The influenza A(H1N1) pandemic affected Australia and New Zealand during the 2009 southern hemisphere winter, causing an epidemic of critical illness. Some patients developed severe acute respiratory distress syndrome (ARDS) and were treated with extracorporeal membrane oxygenation (ECMO), according to background information in the article.
ARDS is a lung condition that leads to respiratory failure due to the rapid accumulation of fluid in the lungs. ECMO is a type of life support that circulates blood through a system that adds oxygen. ECMO was used for the patients in this study because they developed very low blood oxygen levels that developed rapidly despite standard ventilator (or respirator) settings. ECMO is generally used for a limited time because of the risks of bleeding, clotting, infection, and organ failure.
The Australia and New Zealand Extracorporeal Membrane Oxygenation (ANZ ECMO) Influenza Investigators in collaboration with the Australian and New Zealand Intensive Care Research Centre at Monash University in Melbourne, conducted an observational study of patients with 2009 influenza A(H1N1)-associated ARDS treated with ECMO in 15 intensive care units (ICUs) in Australia and New Zealand between June 1 and August 31, 2009. The researchers looked at incidence, clinical features, the degree of lung dysfunction, technical characteristics, the duration of ECMO, complications, and survival.
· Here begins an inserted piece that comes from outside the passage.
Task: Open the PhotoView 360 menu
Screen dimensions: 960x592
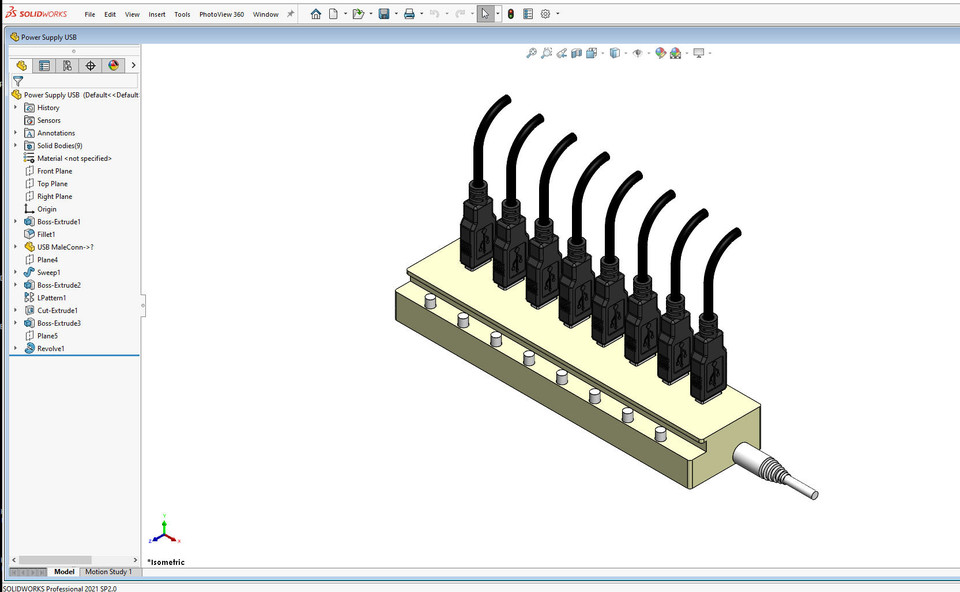Action: (221, 13)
The study found that 68 patients with severe influenza-associated ARDS were treated with ECMO, including 53 with confirmed 2009 influenza A(H1N1). An additional 133 patients with influenza A received mechanical ventilation, but not ECMO, in the same ICUs. The 68 patients who received ECMO had a median (midpoint) age of 34.4 years and half were men.
“Affected patients were often young adults, pregnant or postpartum, obese, had severe respiratory failure before ECMO, and received prolonged mechanical ventilation and ECMO support,” the authors write.
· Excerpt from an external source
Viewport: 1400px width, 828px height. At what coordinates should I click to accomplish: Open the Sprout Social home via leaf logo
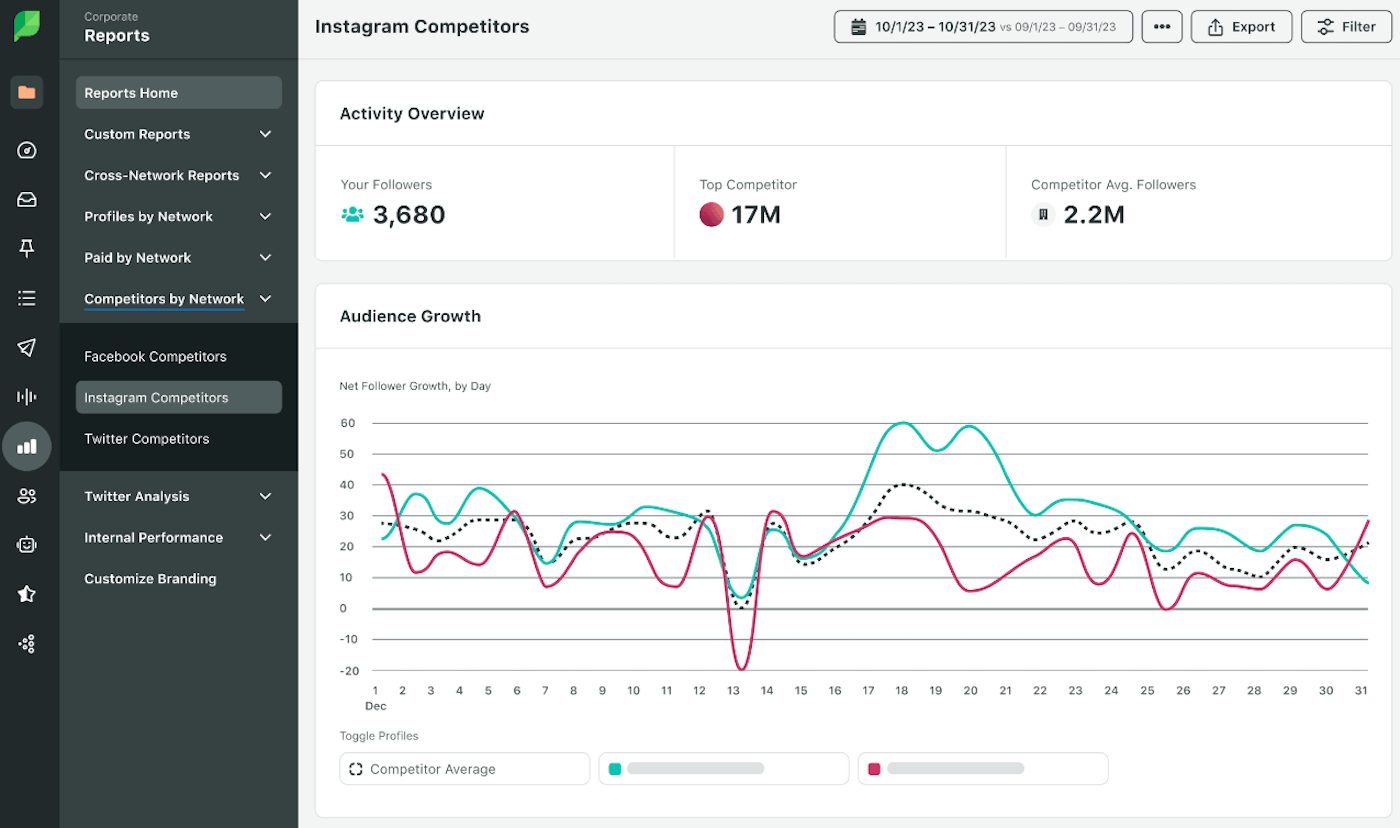click(27, 25)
The median duration of ECMO support was ten days. At the time of reporting, 54 of the 68 patients had survived and 14 (21 percent) had died. Six patients remained in ICU, including two who were still receiving ECMO. Sixteen patients were still hospitalized, but out of ICU, and 32 had been discharged from the hospital.
“Despite their illness severity and the prolonged use of life support, most of these patients survived,” the authors conclude. “This information should facilitate health care planning and clinical management for these complex patients during the ongoing pandemic.”
Reference: JAMA. 2009;302(17):doi:10.1001/JAMA.2009.1535.